What the exercise asks
Return the lines of the data below, from the one containing "You are a computer-use agent." through the very last, exactly and with both ends included; no pictures.

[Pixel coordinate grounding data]
##############################

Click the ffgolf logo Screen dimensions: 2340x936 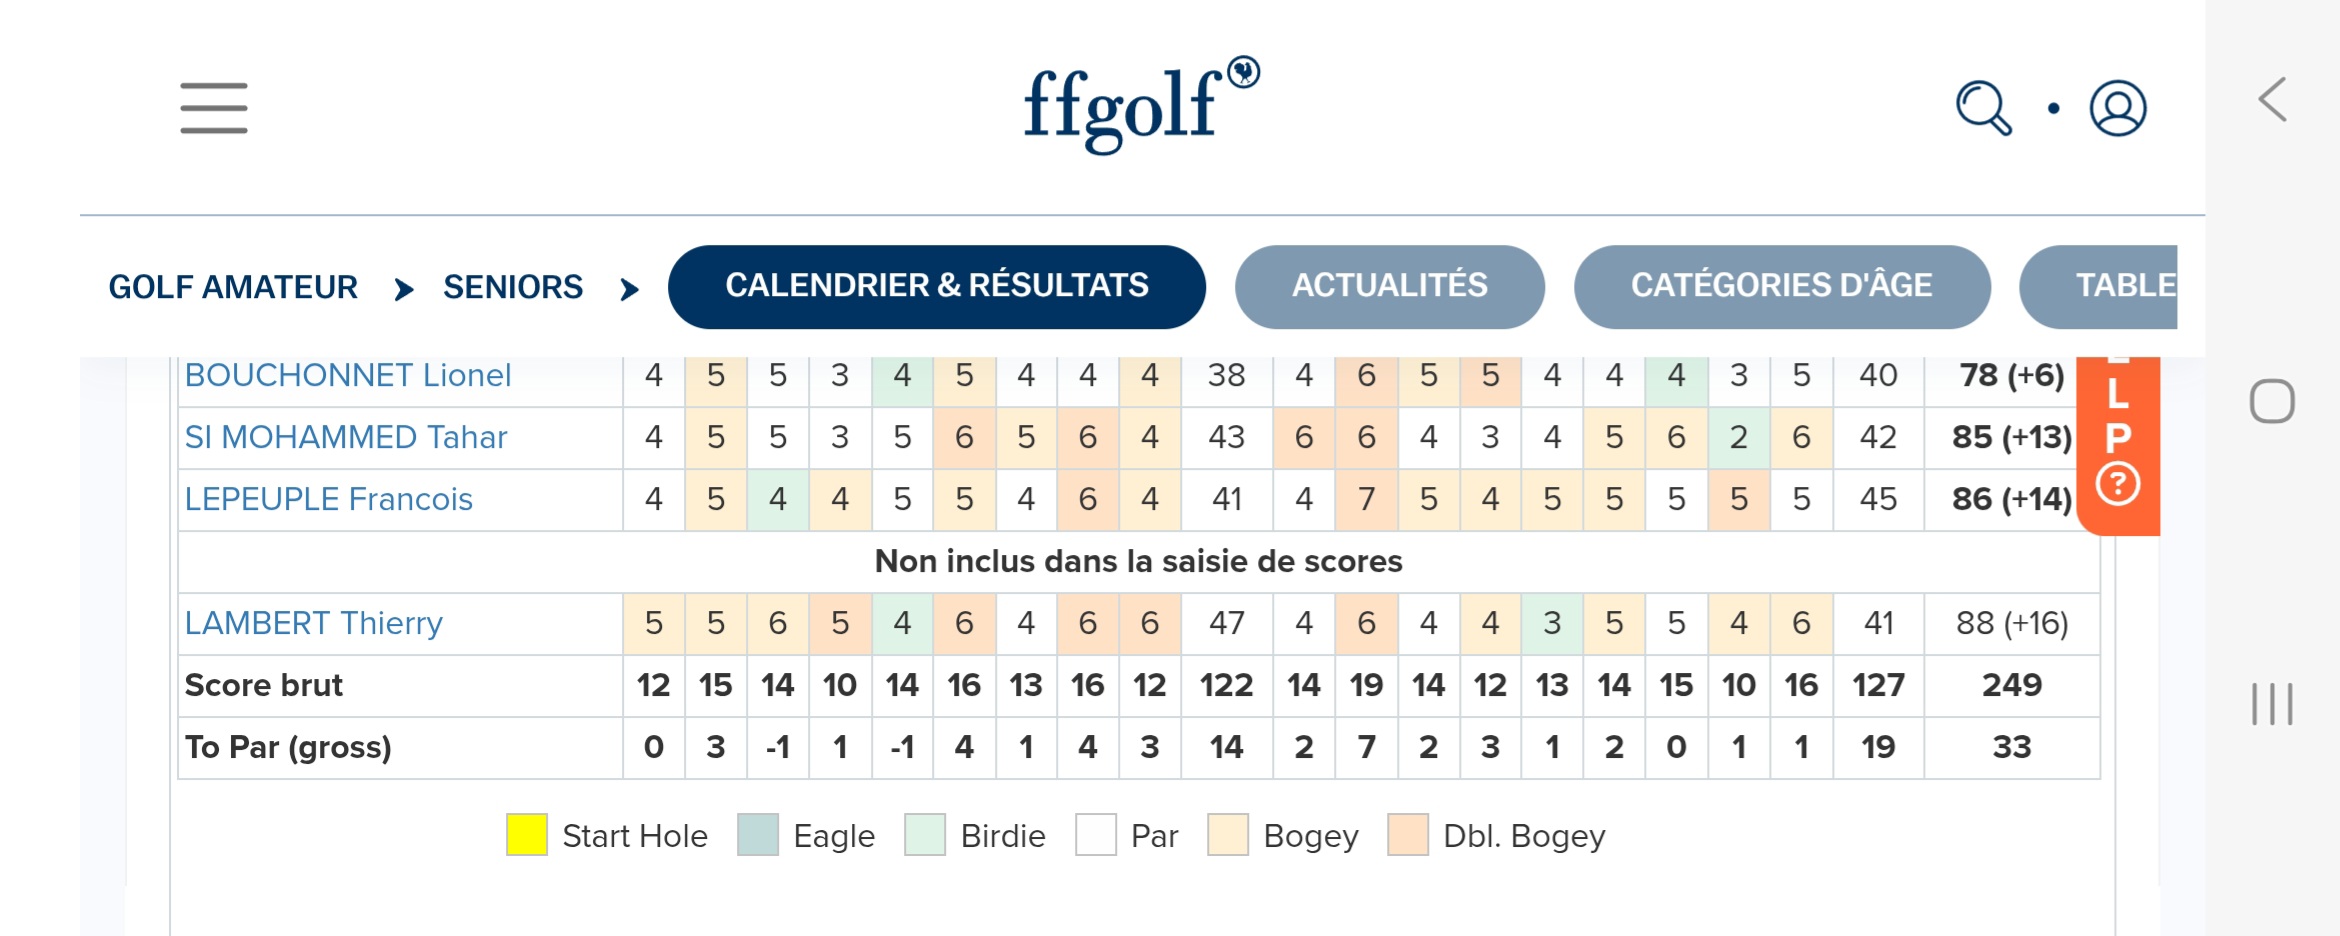[x=1141, y=105]
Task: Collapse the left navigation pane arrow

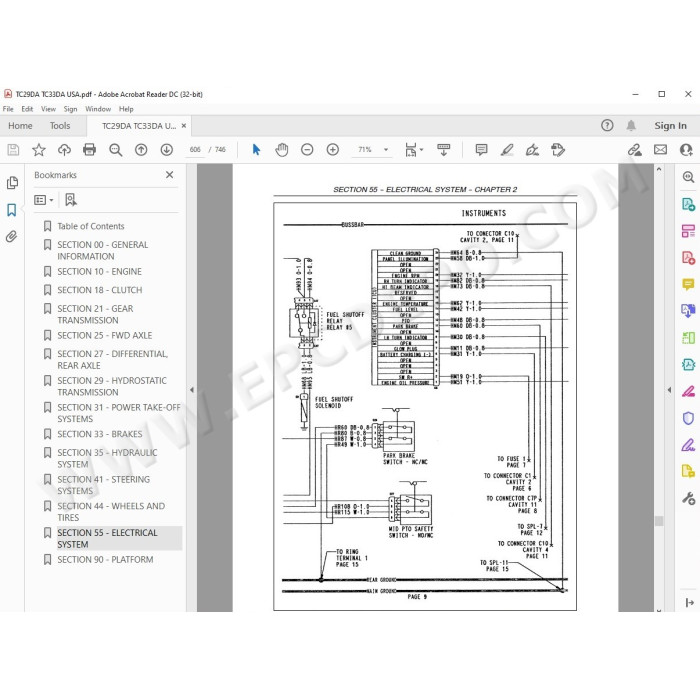Action: tap(192, 390)
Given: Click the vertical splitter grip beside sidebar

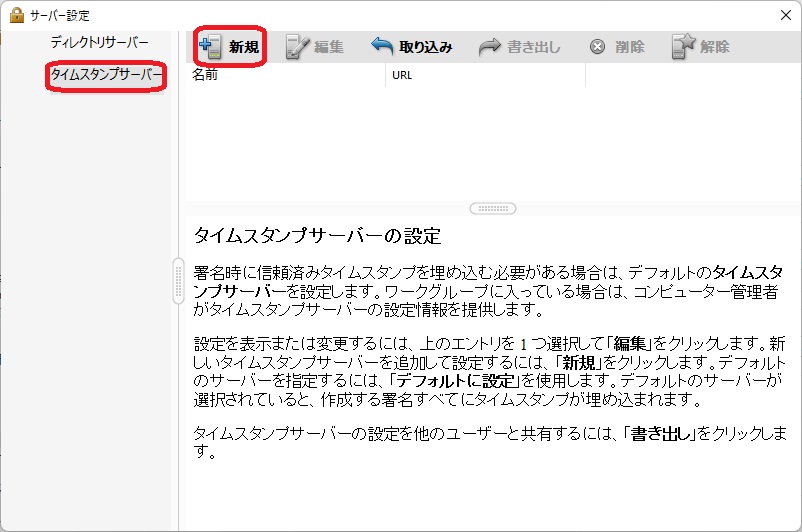Looking at the screenshot, I should click(x=178, y=275).

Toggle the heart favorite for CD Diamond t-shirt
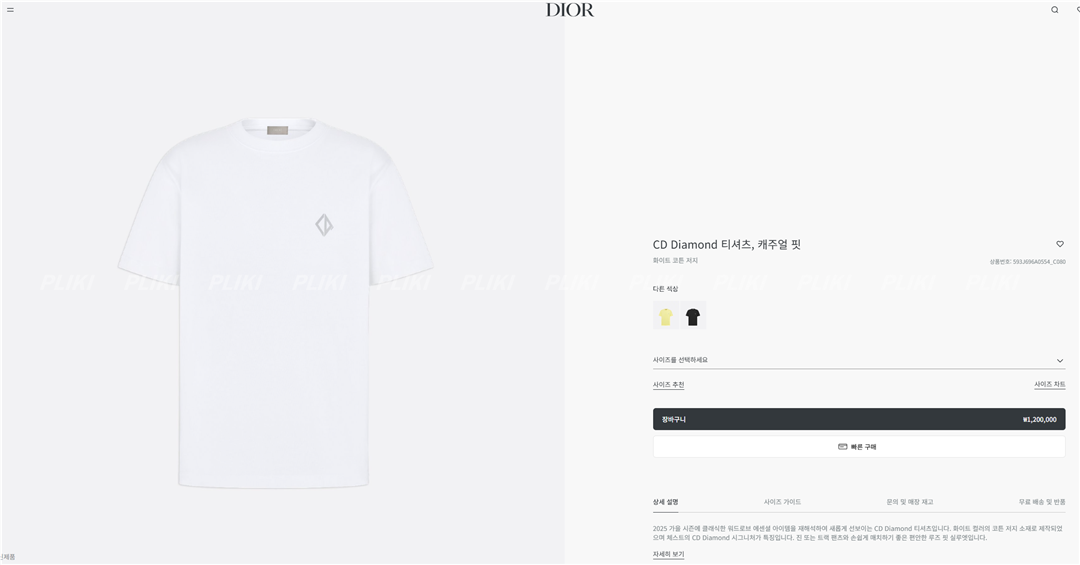[1060, 244]
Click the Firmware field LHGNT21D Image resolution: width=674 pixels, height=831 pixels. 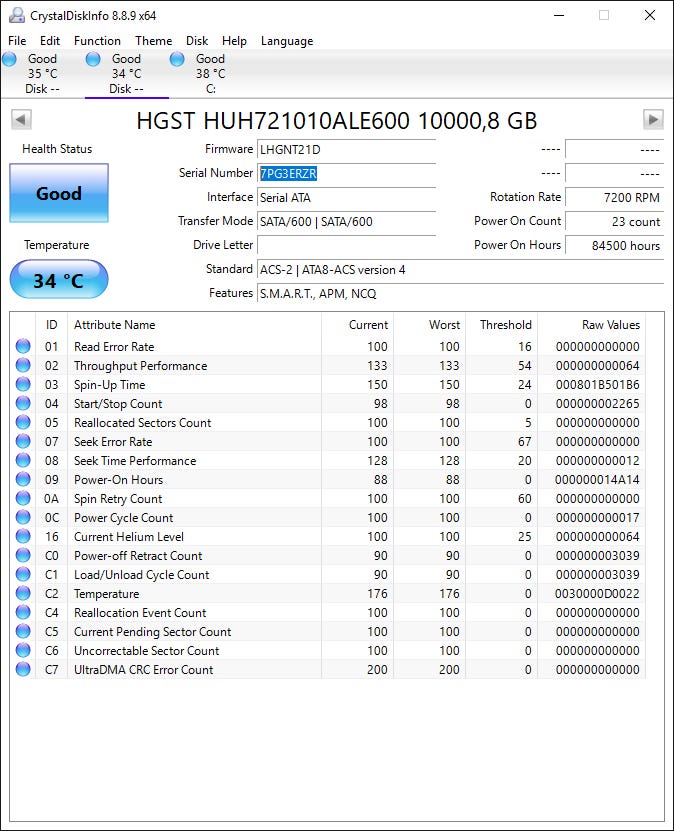347,150
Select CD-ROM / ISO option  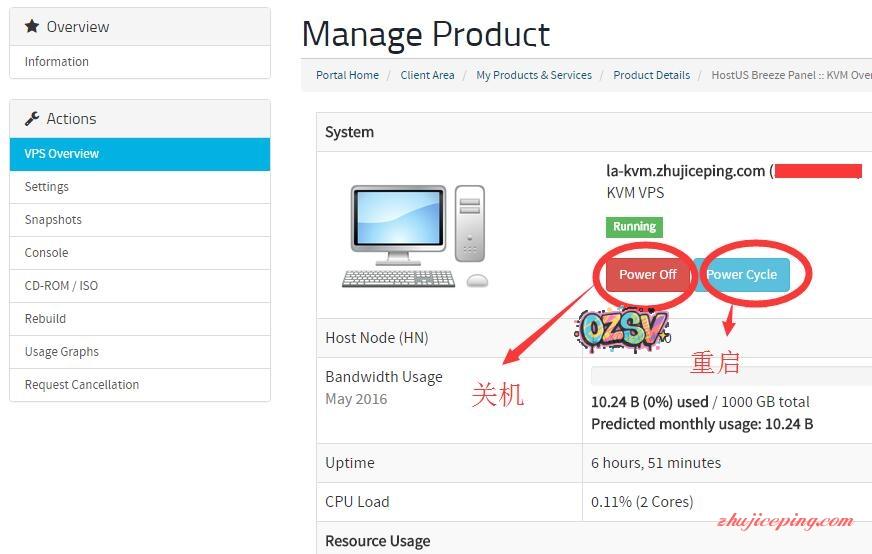click(x=62, y=286)
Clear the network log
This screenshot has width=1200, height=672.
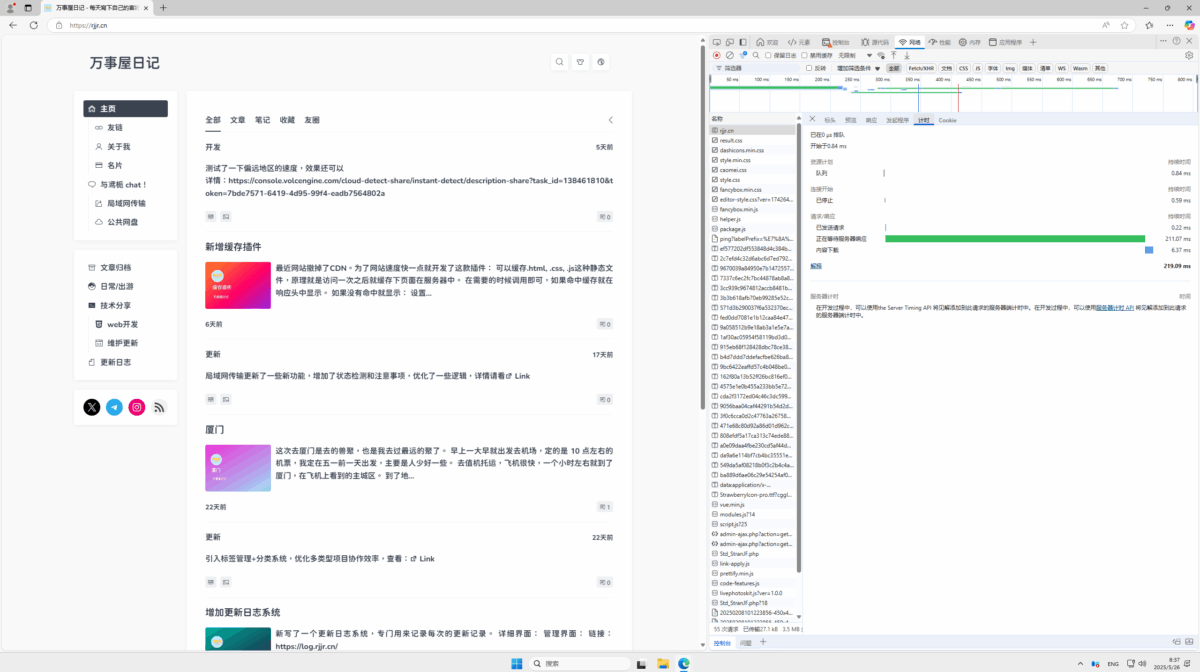730,55
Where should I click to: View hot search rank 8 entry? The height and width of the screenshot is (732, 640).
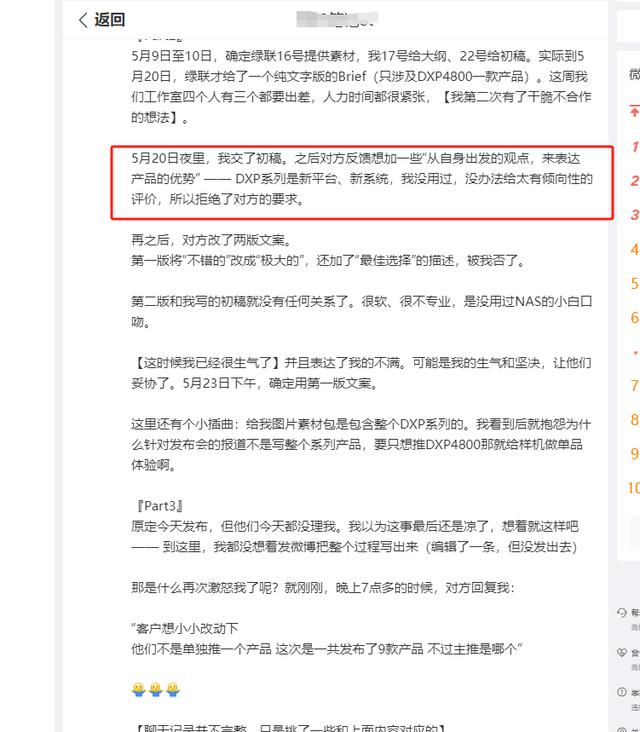coord(635,419)
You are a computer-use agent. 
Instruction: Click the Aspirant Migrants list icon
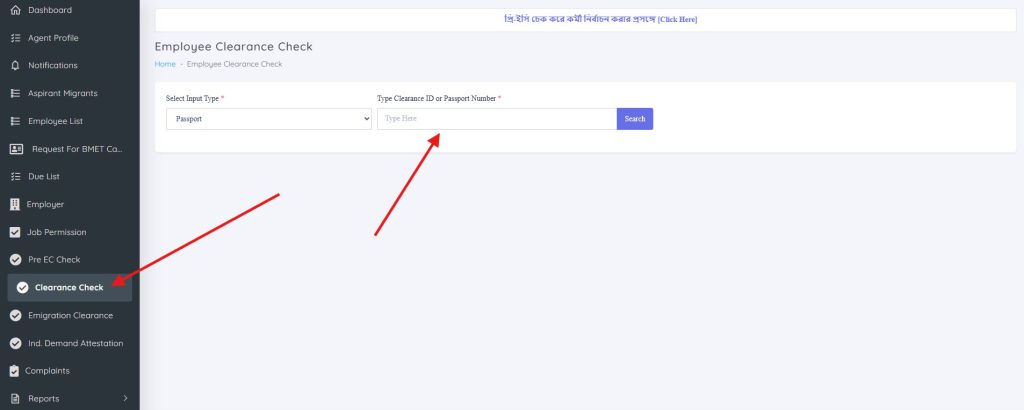[x=16, y=93]
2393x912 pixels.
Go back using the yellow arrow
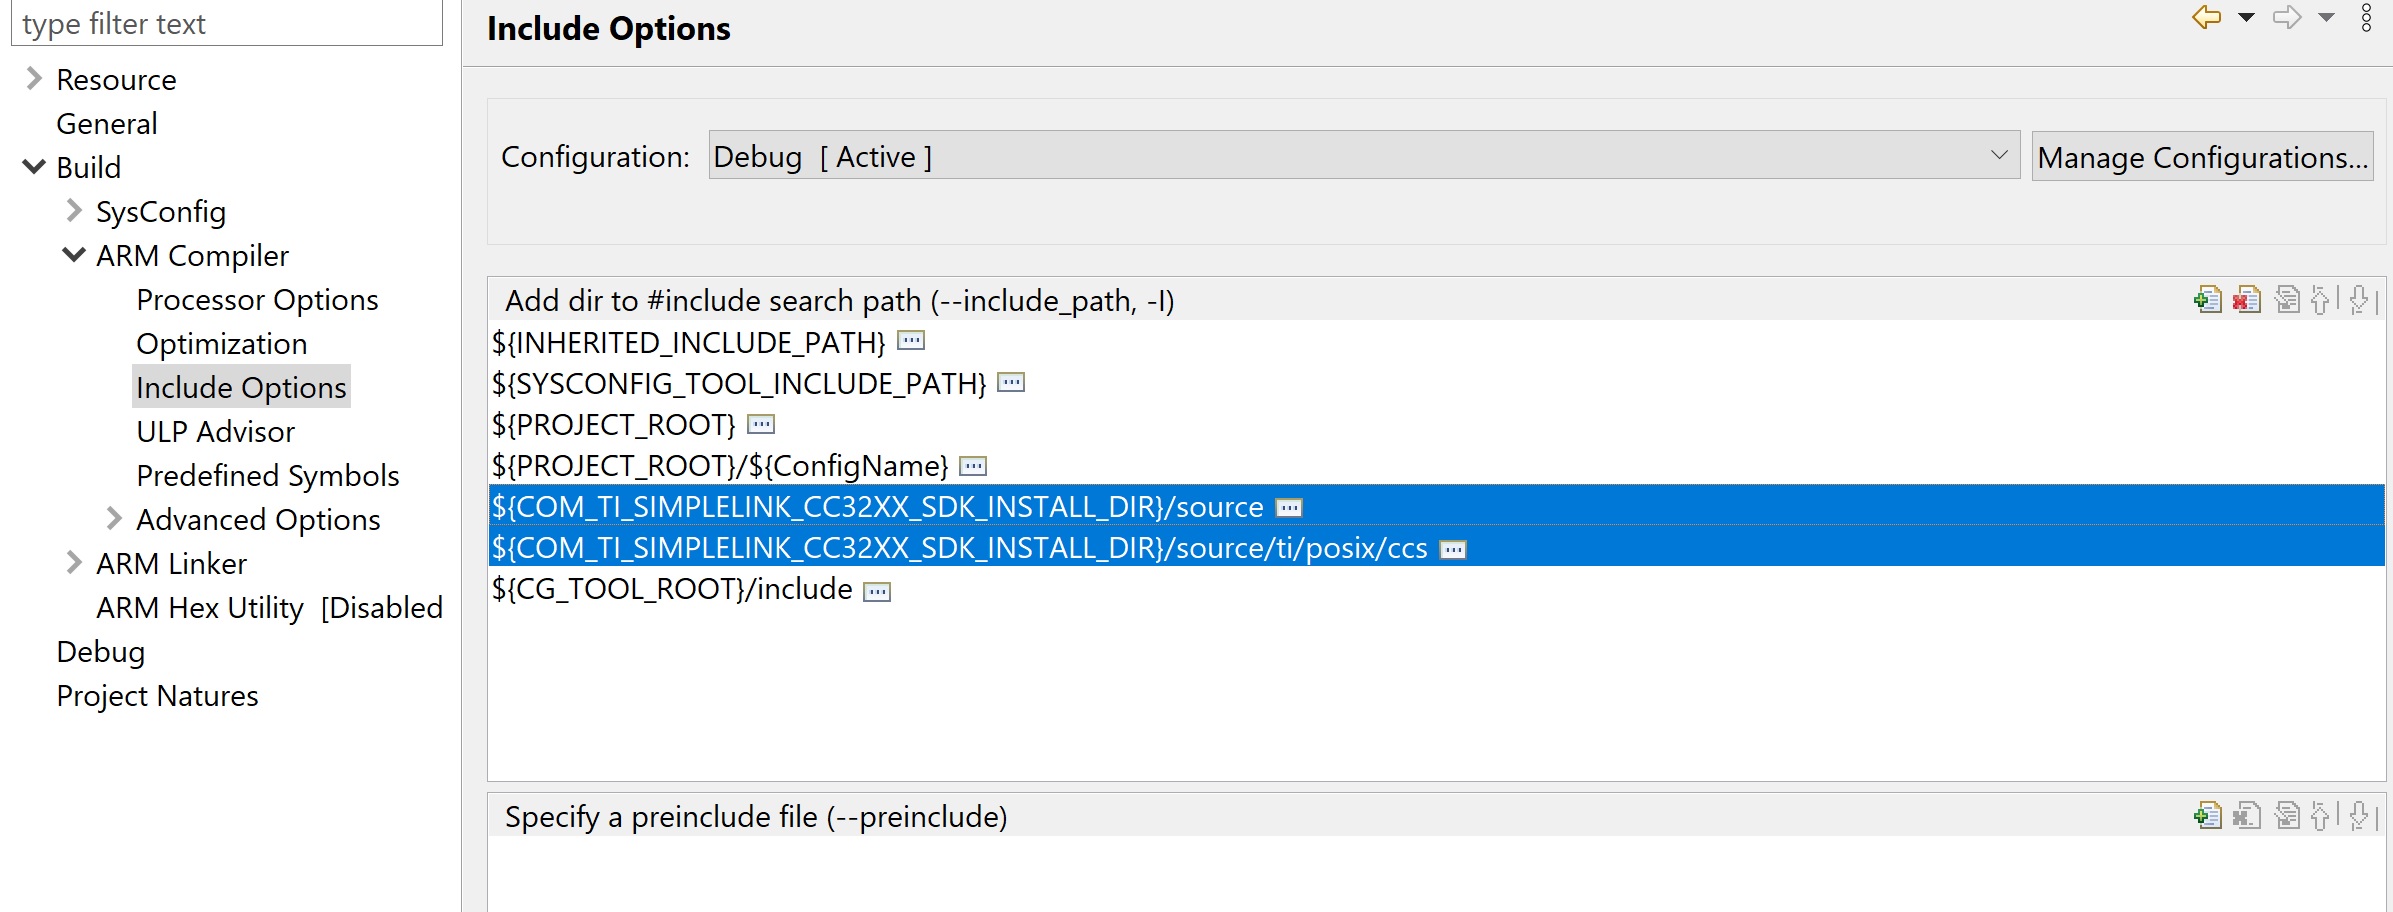(2206, 17)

##############################

Answer below
You are a computer-use agent. 
Instruction: Click the Aspirant Migrants list icon
[x=16, y=93]
2393x912 pixels.
Go back using the yellow arrow
(2206, 17)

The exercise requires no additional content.